Salirhenia onun bakmadığını fark edince muhafızlara işaret verdi. İlk esiri Mysania'nın önüne götürmelerini işaret etti.
Kızıl Kraliçe, rüzgarda savrulan pelerinine daha çok sarıldı. İlk esir, muhafızlar tarafından iki kraliçenin önüne dizlerinin üzerine çöktürüldü.
Ametist Savaşçı, başını kaldırdı.
Kızıl Kraliçe, Kar Kraliçesi'nin yaptığı saygısızlığa tek kelime edemedi. Bunun yerine Lydiana'ya doğru gitmeye çalıştı. Bir muhafız kolundan tuttu. Kızıl Kraliçe ondan kurtulmayı başardı. Ancak tıpkı saraydaki gibi muhafızların sayısı çoğaldı ve Kızıl Kraliçe'nin hareket etmesi engellendi.

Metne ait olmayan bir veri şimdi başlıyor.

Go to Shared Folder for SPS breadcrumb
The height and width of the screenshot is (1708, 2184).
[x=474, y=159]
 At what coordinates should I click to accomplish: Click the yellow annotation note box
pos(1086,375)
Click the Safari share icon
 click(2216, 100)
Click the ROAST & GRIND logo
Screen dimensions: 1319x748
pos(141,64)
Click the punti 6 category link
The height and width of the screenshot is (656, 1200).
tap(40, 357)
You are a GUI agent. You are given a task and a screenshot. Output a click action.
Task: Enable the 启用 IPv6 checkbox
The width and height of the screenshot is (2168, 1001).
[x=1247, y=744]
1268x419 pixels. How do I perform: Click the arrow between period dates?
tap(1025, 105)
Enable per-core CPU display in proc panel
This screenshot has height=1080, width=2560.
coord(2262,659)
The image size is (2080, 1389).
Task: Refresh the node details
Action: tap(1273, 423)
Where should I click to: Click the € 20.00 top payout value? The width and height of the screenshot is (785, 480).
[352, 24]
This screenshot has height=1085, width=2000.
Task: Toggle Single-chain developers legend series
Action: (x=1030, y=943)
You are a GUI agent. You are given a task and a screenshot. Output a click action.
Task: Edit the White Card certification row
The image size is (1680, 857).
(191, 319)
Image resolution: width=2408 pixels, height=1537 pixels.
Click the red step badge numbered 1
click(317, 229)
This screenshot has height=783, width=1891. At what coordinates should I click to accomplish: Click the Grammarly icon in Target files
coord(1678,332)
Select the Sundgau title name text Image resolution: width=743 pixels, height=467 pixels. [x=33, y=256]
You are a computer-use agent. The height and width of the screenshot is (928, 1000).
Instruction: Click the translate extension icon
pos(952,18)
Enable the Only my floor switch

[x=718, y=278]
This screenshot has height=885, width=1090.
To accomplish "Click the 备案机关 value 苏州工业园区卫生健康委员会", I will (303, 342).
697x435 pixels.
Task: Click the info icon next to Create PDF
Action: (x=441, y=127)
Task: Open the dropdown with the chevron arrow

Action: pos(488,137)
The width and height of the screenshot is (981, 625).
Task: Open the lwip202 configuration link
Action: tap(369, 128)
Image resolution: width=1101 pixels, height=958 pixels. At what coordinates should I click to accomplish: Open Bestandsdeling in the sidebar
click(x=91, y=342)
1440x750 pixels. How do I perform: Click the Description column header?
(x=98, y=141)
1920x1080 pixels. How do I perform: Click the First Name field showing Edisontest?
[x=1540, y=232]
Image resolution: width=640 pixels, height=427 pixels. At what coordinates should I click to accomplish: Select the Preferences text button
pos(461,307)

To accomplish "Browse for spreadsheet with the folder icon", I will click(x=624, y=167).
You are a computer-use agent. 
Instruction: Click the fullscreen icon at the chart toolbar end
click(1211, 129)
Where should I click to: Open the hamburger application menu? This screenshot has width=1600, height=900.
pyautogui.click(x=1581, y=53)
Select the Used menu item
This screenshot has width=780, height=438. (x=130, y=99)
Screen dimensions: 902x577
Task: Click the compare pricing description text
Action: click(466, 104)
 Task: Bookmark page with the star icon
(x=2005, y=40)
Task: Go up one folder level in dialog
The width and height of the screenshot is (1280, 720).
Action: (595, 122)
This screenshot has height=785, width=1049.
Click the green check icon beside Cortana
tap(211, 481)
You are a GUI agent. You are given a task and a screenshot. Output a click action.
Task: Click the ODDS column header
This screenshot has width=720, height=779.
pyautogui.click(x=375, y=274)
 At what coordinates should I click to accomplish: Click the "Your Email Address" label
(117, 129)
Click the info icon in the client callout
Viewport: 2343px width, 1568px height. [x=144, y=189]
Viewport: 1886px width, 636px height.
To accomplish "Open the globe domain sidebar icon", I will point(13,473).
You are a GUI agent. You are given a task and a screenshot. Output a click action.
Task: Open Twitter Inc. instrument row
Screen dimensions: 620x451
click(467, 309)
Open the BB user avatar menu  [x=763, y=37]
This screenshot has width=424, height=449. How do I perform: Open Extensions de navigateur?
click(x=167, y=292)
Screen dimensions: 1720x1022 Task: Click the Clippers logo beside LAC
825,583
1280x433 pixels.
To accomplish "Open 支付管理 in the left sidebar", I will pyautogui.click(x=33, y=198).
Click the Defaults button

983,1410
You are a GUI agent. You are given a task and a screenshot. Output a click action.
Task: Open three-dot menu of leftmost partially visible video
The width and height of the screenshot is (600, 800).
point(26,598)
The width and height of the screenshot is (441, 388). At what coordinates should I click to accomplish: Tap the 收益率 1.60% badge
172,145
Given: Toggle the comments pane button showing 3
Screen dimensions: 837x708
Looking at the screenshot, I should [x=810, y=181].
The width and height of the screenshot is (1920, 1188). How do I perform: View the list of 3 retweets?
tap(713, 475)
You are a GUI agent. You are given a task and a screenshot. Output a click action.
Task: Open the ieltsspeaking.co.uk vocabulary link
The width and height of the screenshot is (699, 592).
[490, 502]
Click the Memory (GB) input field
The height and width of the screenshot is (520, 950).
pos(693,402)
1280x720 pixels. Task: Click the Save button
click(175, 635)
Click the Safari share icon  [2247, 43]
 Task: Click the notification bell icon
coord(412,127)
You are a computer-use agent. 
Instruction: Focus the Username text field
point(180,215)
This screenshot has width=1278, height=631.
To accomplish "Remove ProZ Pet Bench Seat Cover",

Komutan Lydiana, Gök Kraliçe'nin üç kızına eğitmenlik yapmıştı. Gök Ordu'nun komutanlarından biri, Turkuaz Saray'ın muhafızlarının lideriydi, onlarca isyanı durdurmuştu. Kahverengi saçlarının uçları eflatun rengine boyalıydı. Menekşe rengi gözleri Mysania'nın üzerindeydi. Her daim cesurdu, o anda da cesareti eksilmemişti. Kaçmaya çalıştığı, savaştığı her halinden belliydi. Yüzü yara bere içindeydi, kıyafetleri hem kendi mor kanına, hem de buz insanlarının mavi kanına bulanmıştı.
"Tek kelime etme, Mysia." dedi Lydiana. "Onlara istediklerini verme ve savaş."
Mysania gözlerini kapattı. Sıcak gözyaşları, soğuk yüzünü ıslattı. Lydiana'nın sonu olacak kılıcın kınından çekilme sesini duydu.
"Durun." dedi kırmızıya parıldayan gözlerini açarak. "Durun!"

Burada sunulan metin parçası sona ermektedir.